Ainsi, réclamer des enseignant·e·s qu’ils et elles violent la loi engendre de grandes tensions et oppositions entre collègues : il faut obéir à la direction, malgré la violation du droit, pour ne pas abandonner ses étudiant·e·s ou il faut respecter le droit point barre – ce qui n’empêche pas d’accommoder certain·e·s étudiant·e·s lorsqu’ils et elles sont dans des situations difficiles. Encore faut-il savoir trouver l’équilibre !

Et la Constitution ?

Une question demeure, et elle est fondamentale : comment peut-on ainsi violer aussi facilement et sans aucune gêne un droit constitutionnel ?

En 2015, la Cour suprême du Canada a en effet affirmé que le droit de grève jouit de la protection constitutionnelle en raison de sa fonction cruciale dans le cadre d’un processus véritable de négociation collective [1]. Un droit qualifié de constitutionnel ne peut être limité que selon des paramètres très clairs comme l’exprime la Charte canadienne des libertés.
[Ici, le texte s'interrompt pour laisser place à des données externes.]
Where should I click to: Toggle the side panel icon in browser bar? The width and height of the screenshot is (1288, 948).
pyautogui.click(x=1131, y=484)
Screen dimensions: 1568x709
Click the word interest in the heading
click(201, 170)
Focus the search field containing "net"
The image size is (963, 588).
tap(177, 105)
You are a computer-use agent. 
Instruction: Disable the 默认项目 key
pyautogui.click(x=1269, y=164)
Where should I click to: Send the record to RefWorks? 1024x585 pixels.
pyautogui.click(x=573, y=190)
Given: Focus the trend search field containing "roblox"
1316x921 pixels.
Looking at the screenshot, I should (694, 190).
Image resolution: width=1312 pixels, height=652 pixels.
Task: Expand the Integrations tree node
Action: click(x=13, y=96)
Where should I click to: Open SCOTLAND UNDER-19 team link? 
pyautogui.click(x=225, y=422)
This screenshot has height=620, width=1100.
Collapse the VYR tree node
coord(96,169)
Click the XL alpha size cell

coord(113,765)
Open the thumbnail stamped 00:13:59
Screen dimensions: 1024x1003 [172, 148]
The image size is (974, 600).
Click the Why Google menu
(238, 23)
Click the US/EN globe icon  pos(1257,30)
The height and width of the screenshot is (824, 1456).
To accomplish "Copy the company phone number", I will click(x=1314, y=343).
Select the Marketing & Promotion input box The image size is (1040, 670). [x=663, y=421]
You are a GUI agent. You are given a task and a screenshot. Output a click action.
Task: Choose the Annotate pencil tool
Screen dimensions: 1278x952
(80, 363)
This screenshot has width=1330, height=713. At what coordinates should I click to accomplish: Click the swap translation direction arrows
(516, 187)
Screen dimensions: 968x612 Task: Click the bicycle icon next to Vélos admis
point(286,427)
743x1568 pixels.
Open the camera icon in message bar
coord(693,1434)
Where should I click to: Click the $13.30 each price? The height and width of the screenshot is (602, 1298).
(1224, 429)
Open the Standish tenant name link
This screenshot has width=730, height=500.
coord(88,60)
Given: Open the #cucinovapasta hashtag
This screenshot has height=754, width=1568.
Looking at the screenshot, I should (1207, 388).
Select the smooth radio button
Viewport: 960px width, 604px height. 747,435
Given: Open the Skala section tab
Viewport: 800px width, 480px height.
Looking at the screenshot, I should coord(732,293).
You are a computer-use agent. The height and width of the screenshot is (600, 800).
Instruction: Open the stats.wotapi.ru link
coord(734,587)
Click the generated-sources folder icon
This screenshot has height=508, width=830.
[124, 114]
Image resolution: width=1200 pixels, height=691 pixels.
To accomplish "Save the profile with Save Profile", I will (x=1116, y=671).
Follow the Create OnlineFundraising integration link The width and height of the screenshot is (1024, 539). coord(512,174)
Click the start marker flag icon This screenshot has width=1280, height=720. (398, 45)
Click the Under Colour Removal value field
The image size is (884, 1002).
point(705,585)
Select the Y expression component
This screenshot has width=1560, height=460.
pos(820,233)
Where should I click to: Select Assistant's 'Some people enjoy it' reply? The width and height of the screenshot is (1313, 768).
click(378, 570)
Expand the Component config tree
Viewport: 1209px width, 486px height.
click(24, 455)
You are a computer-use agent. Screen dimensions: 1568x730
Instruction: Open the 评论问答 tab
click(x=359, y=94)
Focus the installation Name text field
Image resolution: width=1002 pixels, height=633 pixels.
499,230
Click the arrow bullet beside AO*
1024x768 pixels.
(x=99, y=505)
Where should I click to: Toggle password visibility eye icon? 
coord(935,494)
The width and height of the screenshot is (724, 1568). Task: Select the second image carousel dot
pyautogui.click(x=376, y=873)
Parmi ceux-ci, la justification de l’atteinte portée au droit « dans une société libre et démocratique […] doit pouvoir se démontrer et doit être proportionnelle » (article 1er). En l’espèce, il ne semble pas évident que l’atteinte, soit la violation de l’article 109.1 du Code du travail, puisse être justifiée de telle façon.

Des plaintes ont été déposées par des professeur·e·s et chargé·e·s de cours concernant la violation de cet article devant le flambant neuf Tribunal administratif du travail. À peine entré en exercice, celui-ci a différé les audiences, notamment en raison de demandes de report de la direction uqamienne et du changement de présidence, et ce, jusqu’en avril alors que le semestre d’hiver sera quasiment achevé. Pourquoi se presser…


[1Voir Léa Fontaine, « De grève du travail à grève sociale ? », À bâbord !, no 59, avril-mai 2015.